Re: [RFC] pop3: support `?limit=$NUM' parameter in mailbox name

2023-09-19 Thread Konstantin Ryabitsev
On Mon, Sep 18, 2023 at 09:14:22PM +, Eric Wong wrote:
> > Oh, I did notice what is probably unintentional behaviour -- passing
> > ?limit=XXX affects all mailbox access, not just the initial retrieval.
> > 
> > E.g. if I configured pop3 with ?limit=128, then leave for the weekend and
> > return on Monday, I will only be able to retrieve 128 new messages, 
> > regardless
> > of how many arrived over the weekend.
> > 
> > I'm not sure if this is what was intended -- I think it makes more sense to
> > have ?limit=XXX only affect the initial retrieval. In all other cases, when 
> > a
> > tracking uuid cookie is present, it should return all messages regardless of
> > ?limit=.
> > 
> > Does that make sense?
> 
> I think there should be an initial_limit parameter in addition to the
> current limit.   initial_limit would be more suited for cronjobs and
> such running on 24/7 systems.  The regular limit would be better
> for systems with intermittent access and could go weeks w/o being
> online (including situations where somebody restored a system from
> a months/years-old backup).

I'm game with that. Maybe even shorten that to l= and il=? I'm still worried
about the field size limit a bit.

> Not feeling well, will try to work on it once (or if) I feel better.

Please take care!

-K



Re: [RFC] pop3: support `?limit=$NUM' parameter in mailbox name

2023-09-18 Thread Eric Wong
Konstantin Ryabitsev  wrote:
> On Fri, Sep 15, 2023 at 08:41:10PM +, Eric Wong wrote:
> > Thanks, pushed the series as
> > a37e3ab3740c24c3 (pop3: limit default mailbox to 1K messages, 2023-09-14)
> > 392d251f97d46579 (pop3: support `?limit=$NUM' parameter in mailbox name, 
> > 2023-09-12)
> 
> Oh, I did notice what is probably unintentional behaviour -- passing
> ?limit=XXX affects all mailbox access, not just the initial retrieval.
> 
> E.g. if I configured pop3 with ?limit=128, then leave for the weekend and
> return on Monday, I will only be able to retrieve 128 new messages, regardless
> of how many arrived over the weekend.
> 
> I'm not sure if this is what was intended -- I think it makes more sense to
> have ?limit=XXX only affect the initial retrieval. In all other cases, when a
> tracking uuid cookie is present, it should return all messages regardless of
> ?limit=.
> 
> Does that make sense?

I think there should be an initial_limit parameter in addition to the
current limit.   initial_limit would be more suited for cronjobs and
such running on 24/7 systems.  The regular limit would be better
for systems with intermittent access and could go weeks w/o being
online (including situations where somebody restored a system from
a months/years-old backup).

Not feeling well, will try to work on it once (or if) I feel better.

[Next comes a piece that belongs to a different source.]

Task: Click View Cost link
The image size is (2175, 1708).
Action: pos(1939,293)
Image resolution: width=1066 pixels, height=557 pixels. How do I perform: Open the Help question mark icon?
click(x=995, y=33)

Re: [RFC] pop3: support `?limit=$NUM' parameter in mailbox name

2023-09-18 Thread Konstantin Ryabitsev
On Fri, Sep 15, 2023 at 08:41:10PM +, Eric Wong wrote:
> Thanks, pushed the series as
> a37e3ab3740c24c3 (pop3: limit default mailbox to 1K messages, 2023-09-14)
> 392d251f97d46579 (pop3: support `?limit=$NUM' parameter in mailbox name, 
> 2023-09-12)

Oh, I did notice what is probably unintentional behaviour -- passing
?limit=XXX affects all mailbox access, not just the initial retrieval.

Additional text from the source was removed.